### ABOUT THIS EXERCISE
From the material below, copy out each line with the word "través" in it.

### DATA LISTING
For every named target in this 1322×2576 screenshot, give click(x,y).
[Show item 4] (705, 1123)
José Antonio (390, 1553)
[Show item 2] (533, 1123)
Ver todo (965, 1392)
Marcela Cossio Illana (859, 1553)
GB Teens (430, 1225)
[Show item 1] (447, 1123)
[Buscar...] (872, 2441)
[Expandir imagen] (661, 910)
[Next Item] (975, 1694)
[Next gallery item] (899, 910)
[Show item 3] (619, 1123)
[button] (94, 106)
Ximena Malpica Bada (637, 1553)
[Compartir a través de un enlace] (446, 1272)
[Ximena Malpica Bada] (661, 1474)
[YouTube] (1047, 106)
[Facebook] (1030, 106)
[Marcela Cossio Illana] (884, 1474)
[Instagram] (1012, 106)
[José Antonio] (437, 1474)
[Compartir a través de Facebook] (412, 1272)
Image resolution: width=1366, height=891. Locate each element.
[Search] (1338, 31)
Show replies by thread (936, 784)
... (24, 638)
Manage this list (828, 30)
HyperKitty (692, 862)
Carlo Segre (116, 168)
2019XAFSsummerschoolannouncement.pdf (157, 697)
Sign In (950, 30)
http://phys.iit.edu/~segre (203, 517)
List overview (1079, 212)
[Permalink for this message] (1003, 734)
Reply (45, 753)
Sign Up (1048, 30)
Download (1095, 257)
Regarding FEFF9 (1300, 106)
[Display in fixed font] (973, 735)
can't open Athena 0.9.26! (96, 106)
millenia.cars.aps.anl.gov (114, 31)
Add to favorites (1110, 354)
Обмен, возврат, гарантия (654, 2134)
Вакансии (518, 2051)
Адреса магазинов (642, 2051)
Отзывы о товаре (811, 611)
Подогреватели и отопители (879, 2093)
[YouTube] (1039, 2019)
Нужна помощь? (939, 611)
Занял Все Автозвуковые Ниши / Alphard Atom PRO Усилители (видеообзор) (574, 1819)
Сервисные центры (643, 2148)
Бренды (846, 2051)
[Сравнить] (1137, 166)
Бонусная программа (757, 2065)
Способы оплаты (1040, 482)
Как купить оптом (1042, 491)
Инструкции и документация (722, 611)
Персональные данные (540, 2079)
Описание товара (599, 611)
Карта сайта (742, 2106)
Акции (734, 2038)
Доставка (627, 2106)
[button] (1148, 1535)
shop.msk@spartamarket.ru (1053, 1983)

### ANSWER SECTION
[Compartir a través de un enlace] (446, 1272)
[Compartir a través de Facebook] (412, 1272)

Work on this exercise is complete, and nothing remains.